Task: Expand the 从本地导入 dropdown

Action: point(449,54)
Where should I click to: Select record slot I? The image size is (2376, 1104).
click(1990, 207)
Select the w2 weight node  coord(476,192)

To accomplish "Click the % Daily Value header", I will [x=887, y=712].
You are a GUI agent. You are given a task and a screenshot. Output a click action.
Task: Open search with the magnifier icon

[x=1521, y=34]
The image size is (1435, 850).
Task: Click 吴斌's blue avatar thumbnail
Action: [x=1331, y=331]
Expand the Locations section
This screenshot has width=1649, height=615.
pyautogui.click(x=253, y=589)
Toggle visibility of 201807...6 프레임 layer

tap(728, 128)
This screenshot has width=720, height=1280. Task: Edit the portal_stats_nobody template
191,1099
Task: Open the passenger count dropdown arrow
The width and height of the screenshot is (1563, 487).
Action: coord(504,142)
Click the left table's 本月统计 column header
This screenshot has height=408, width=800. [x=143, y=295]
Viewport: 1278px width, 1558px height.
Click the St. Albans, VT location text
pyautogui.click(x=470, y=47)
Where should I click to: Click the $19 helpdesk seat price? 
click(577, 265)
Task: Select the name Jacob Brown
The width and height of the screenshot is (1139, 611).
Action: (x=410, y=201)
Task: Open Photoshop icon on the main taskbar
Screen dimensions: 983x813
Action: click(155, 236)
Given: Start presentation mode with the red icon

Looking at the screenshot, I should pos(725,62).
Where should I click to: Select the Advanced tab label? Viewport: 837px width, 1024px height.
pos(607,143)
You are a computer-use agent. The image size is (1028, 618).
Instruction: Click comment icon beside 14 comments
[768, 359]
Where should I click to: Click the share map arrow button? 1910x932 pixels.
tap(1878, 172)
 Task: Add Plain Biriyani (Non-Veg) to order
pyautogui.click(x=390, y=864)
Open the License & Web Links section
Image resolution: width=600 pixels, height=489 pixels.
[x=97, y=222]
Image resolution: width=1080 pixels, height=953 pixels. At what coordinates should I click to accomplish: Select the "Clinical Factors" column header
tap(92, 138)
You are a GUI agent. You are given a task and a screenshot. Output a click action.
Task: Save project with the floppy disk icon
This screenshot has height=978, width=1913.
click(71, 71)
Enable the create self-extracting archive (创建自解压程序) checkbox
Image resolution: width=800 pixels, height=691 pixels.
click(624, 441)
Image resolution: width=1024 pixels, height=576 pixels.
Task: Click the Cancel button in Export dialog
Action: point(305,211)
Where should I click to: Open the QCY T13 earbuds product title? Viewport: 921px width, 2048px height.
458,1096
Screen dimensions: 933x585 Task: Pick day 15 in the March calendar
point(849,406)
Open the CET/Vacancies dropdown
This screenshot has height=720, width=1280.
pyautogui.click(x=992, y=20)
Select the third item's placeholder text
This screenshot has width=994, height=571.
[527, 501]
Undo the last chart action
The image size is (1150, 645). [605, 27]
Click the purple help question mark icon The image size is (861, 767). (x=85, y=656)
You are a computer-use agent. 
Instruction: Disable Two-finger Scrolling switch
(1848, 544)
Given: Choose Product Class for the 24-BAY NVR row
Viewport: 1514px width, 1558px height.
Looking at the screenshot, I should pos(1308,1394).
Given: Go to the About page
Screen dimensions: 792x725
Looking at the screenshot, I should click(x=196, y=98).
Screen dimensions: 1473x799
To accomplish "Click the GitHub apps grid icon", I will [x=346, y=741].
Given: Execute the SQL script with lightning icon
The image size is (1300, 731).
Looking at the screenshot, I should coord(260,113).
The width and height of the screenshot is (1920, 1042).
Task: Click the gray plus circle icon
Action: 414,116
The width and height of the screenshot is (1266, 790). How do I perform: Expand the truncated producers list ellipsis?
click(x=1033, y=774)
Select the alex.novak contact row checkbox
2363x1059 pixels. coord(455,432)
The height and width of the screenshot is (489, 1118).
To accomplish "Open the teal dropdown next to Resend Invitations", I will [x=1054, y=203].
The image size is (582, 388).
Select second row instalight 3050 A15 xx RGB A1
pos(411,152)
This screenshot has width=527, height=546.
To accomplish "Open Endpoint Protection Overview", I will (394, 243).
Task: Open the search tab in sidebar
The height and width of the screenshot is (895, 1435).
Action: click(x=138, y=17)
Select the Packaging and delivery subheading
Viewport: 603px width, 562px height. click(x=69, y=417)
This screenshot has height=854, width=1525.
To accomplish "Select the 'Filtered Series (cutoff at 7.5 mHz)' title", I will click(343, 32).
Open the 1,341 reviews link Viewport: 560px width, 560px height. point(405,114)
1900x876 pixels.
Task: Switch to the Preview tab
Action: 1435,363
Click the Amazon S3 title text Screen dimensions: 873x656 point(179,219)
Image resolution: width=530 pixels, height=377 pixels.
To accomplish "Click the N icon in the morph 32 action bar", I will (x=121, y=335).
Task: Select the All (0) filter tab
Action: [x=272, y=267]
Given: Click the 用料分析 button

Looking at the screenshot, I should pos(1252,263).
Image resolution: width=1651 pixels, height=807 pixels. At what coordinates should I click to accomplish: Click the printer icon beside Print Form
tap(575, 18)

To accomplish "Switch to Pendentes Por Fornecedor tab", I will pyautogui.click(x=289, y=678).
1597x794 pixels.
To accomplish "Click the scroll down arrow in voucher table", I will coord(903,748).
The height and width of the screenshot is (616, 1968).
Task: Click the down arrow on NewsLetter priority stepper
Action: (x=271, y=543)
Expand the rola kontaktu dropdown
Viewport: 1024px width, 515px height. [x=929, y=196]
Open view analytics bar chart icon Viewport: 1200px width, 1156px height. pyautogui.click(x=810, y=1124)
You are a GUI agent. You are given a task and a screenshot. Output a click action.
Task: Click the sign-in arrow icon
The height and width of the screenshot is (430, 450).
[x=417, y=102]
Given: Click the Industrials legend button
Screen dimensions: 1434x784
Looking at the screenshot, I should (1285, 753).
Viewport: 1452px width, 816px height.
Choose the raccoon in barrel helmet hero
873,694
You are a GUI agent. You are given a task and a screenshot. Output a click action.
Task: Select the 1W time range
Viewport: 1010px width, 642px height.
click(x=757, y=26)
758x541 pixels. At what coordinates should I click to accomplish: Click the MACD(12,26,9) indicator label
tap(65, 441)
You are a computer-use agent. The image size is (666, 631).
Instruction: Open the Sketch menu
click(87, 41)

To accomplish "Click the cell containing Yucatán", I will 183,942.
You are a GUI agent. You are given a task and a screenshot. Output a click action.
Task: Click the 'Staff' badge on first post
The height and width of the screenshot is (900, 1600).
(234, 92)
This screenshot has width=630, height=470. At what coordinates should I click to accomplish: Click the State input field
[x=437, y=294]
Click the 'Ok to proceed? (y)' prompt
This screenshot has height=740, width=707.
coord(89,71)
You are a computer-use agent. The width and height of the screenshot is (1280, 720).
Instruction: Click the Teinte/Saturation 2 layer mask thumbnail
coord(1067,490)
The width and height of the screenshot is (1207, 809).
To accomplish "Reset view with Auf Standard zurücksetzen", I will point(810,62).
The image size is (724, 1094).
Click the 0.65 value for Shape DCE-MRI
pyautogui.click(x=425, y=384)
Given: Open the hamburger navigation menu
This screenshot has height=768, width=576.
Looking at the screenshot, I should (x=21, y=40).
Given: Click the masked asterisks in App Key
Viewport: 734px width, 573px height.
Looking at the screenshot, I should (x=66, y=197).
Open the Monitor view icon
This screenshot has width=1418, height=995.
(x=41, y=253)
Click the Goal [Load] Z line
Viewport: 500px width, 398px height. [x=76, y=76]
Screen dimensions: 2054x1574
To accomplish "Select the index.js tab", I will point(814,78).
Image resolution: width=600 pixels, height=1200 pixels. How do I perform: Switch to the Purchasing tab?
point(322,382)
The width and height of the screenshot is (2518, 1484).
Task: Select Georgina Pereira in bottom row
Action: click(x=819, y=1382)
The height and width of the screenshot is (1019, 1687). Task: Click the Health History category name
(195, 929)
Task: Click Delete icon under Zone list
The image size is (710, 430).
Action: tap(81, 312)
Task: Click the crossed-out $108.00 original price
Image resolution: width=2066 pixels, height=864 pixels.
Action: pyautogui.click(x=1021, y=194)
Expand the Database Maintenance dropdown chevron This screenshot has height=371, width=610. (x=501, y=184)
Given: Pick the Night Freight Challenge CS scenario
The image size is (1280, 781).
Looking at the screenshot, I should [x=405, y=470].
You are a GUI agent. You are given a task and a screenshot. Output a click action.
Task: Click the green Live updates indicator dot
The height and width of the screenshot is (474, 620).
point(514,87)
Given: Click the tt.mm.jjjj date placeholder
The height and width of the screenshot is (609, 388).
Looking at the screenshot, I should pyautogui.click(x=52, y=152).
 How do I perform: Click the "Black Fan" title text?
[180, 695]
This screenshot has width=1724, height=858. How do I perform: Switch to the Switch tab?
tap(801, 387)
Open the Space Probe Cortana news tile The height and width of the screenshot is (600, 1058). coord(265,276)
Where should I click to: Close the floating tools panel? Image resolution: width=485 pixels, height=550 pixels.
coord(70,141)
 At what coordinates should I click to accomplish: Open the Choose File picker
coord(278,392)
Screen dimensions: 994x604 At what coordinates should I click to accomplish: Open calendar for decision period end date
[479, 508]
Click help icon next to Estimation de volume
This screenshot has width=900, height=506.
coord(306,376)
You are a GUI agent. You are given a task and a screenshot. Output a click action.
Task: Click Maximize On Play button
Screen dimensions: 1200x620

* [WORK TASK]:
In the entries above, the lines from the one bearing "Task: Click the sign-in arrow icon" up to and including the one bearing "Given: Click the masked asterisks in App Key" should be transcribed exactly; no other line is wanted.

* [ANSWER TO THIS EXERCISE]:
Task: Click the sign-in arrow icon
The height and width of the screenshot is (430, 450).
[x=417, y=102]
Given: Click the Industrials legend button
Screen dimensions: 1434x784
Looking at the screenshot, I should (1285, 753).
Viewport: 1452px width, 816px height.
Choose the raccoon in barrel helmet hero
873,694
You are a GUI agent. You are given a task and a screenshot. Output a click action.
Task: Select the 1W time range
Viewport: 1010px width, 642px height.
click(x=757, y=26)
758x541 pixels. At what coordinates should I click to accomplish: Click the MACD(12,26,9) indicator label
tap(65, 441)
You are a computer-use agent. The image size is (666, 631).
Instruction: Open the Sketch menu
click(87, 41)

To accomplish "Click the cell containing Yucatán", I will 183,942.
You are a GUI agent. You are given a task and a screenshot. Output a click action.
Task: Click the 'Staff' badge on first post
The height and width of the screenshot is (900, 1600).
(234, 92)
This screenshot has width=630, height=470. At what coordinates should I click to accomplish: Click the State input field
[x=437, y=294]
Click the 'Ok to proceed? (y)' prompt
This screenshot has height=740, width=707.
coord(89,71)
You are a computer-use agent. The width and height of the screenshot is (1280, 720).
Instruction: Click the Teinte/Saturation 2 layer mask thumbnail
coord(1067,490)
The width and height of the screenshot is (1207, 809).
To accomplish "Reset view with Auf Standard zurücksetzen", I will point(810,62).
The image size is (724, 1094).
Click the 0.65 value for Shape DCE-MRI
pyautogui.click(x=425, y=384)
Given: Open the hamburger navigation menu
This screenshot has height=768, width=576.
Looking at the screenshot, I should (x=21, y=40).
Given: Click the masked asterisks in App Key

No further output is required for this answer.